◆ Exercise prompt ◆
Copy out the lines of the records below, and only those lines, from the one with "How do I perform: Click the purple" through the one with "Task: Select the highlighted 8 CH option", exactly as they appear.
Task input START
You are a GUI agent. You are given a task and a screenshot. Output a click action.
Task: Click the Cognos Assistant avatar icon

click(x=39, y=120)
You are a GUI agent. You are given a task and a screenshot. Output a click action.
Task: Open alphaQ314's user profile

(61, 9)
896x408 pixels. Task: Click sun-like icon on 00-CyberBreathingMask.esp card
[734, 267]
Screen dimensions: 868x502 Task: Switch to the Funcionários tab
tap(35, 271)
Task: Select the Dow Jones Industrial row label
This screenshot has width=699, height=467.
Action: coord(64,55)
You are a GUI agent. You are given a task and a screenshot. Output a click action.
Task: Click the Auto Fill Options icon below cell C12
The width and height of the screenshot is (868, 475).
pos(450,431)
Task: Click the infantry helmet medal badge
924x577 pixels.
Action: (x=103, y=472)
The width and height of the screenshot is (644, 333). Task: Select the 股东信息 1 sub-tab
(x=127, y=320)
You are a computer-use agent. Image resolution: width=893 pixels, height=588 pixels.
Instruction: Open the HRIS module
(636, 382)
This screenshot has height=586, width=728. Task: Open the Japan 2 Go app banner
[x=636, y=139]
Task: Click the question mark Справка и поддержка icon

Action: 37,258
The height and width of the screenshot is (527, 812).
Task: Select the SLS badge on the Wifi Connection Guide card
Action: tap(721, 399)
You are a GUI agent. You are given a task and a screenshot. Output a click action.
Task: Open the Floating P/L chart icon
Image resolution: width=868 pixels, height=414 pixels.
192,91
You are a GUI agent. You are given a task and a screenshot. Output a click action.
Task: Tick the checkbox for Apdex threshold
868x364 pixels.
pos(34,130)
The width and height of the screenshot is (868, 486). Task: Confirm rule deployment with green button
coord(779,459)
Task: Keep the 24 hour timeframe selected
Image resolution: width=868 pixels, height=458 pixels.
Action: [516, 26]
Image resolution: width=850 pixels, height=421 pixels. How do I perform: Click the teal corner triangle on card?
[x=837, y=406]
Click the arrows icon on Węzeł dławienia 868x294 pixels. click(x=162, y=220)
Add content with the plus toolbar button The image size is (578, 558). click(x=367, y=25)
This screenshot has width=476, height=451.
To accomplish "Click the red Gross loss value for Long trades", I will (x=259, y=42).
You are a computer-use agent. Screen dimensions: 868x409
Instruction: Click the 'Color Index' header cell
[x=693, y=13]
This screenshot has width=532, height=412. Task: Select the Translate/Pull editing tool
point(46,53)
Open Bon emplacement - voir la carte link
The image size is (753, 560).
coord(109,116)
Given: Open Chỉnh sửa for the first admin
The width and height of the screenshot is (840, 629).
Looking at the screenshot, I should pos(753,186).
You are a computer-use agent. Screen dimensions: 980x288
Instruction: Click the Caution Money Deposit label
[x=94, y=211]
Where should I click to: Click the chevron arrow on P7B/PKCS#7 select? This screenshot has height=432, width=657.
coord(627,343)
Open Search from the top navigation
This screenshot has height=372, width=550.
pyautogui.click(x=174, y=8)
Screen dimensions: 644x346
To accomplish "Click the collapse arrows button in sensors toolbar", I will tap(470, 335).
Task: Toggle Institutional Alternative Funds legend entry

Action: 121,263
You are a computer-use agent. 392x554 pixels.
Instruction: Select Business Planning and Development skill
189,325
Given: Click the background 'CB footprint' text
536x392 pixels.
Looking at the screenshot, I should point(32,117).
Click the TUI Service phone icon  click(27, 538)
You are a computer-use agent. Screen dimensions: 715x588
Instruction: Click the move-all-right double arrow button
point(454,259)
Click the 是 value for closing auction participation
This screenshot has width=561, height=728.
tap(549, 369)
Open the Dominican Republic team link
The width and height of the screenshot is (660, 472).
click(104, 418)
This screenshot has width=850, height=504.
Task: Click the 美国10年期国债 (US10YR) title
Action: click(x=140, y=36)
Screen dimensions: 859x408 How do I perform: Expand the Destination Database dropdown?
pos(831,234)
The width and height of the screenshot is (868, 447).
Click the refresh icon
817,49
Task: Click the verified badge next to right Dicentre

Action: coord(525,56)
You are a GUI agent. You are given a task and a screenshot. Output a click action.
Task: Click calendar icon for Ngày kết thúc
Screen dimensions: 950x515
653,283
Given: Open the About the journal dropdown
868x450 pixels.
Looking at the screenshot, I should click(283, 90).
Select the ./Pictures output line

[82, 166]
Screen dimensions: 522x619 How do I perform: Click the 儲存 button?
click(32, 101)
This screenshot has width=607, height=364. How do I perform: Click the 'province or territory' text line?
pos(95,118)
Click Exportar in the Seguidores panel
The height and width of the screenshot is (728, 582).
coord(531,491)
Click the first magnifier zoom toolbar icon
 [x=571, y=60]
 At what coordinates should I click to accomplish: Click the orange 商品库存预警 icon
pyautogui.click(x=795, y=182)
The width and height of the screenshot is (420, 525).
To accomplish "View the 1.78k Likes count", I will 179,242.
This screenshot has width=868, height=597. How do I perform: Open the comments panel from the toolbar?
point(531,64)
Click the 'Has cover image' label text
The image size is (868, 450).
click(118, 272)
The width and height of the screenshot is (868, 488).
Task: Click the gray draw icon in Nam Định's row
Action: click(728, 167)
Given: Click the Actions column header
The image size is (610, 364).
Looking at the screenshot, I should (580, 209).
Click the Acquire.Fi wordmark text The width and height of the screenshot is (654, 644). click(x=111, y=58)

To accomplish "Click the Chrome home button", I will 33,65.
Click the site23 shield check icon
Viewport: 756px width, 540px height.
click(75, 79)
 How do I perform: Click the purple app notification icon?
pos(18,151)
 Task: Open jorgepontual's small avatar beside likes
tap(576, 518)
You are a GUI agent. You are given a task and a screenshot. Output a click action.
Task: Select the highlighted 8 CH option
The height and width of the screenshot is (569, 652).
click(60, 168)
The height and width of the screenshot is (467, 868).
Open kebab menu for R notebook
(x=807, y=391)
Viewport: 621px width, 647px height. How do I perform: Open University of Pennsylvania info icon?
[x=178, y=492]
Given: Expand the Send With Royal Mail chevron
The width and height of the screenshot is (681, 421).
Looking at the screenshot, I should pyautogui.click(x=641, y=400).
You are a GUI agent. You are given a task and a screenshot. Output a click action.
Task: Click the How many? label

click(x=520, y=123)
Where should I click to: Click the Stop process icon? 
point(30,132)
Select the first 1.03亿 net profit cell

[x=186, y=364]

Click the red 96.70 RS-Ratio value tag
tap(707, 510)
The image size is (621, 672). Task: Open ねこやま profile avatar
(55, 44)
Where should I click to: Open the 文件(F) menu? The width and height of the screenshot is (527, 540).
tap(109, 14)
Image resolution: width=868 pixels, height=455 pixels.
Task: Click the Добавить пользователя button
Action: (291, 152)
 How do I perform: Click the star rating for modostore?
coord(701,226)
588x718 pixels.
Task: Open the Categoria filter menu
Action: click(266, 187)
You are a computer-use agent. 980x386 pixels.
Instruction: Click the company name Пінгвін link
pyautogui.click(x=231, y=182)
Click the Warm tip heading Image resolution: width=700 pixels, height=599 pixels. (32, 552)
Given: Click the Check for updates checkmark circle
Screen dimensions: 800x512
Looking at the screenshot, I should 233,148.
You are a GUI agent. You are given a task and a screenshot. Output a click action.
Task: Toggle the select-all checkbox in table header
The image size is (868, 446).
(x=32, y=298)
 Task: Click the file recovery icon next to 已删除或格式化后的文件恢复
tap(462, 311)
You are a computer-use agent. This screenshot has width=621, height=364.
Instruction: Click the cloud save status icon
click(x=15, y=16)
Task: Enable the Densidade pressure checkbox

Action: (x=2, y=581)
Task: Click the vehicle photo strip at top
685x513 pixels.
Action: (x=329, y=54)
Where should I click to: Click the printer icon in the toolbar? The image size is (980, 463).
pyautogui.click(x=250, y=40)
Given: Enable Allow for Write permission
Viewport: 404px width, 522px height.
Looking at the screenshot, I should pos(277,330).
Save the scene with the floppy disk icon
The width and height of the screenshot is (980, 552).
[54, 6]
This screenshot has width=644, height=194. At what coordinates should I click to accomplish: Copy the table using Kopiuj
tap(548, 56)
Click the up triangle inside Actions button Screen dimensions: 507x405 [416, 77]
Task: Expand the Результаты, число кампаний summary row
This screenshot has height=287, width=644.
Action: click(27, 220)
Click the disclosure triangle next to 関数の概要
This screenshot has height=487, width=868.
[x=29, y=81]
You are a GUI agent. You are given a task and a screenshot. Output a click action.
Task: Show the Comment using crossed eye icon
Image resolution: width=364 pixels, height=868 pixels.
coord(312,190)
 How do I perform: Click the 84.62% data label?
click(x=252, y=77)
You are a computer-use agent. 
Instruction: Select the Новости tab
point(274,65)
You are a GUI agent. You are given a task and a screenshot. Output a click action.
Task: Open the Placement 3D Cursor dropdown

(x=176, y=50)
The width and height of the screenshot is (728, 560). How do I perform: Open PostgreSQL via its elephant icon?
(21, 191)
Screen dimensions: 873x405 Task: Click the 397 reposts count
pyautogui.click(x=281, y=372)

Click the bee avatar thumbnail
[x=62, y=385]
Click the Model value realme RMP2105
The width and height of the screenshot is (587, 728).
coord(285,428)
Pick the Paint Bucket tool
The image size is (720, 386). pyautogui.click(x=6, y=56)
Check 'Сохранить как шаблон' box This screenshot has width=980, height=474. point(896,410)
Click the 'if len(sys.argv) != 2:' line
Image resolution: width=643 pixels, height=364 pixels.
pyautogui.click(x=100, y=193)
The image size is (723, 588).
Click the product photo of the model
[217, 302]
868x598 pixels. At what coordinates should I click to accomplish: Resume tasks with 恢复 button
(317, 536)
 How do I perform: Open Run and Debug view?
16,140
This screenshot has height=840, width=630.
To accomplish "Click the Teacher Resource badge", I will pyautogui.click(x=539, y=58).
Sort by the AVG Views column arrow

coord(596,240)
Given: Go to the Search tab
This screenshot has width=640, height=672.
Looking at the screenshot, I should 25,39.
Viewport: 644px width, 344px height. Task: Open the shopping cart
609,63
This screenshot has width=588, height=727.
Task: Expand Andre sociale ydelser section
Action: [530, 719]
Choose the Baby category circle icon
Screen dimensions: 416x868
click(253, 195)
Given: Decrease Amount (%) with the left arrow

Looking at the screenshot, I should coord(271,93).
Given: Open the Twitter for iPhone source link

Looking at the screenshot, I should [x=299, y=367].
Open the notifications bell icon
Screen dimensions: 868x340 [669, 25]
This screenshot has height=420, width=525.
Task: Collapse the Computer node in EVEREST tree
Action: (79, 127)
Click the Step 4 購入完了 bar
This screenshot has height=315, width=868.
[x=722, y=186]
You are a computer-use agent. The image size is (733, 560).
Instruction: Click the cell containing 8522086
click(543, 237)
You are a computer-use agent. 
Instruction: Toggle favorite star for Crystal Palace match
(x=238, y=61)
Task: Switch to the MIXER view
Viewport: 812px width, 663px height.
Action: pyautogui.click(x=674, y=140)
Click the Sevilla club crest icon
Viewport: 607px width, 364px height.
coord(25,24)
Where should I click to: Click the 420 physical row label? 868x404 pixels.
Task input END
◆ Exercise output ◆
 How do I perform: Click the purple app notification icon?
pos(18,151)
 Task: Open jorgepontual's small avatar beside likes
tap(576, 518)
You are a GUI agent. You are given a task and a screenshot. Output a click action.
Task: Select the highlighted 8 CH option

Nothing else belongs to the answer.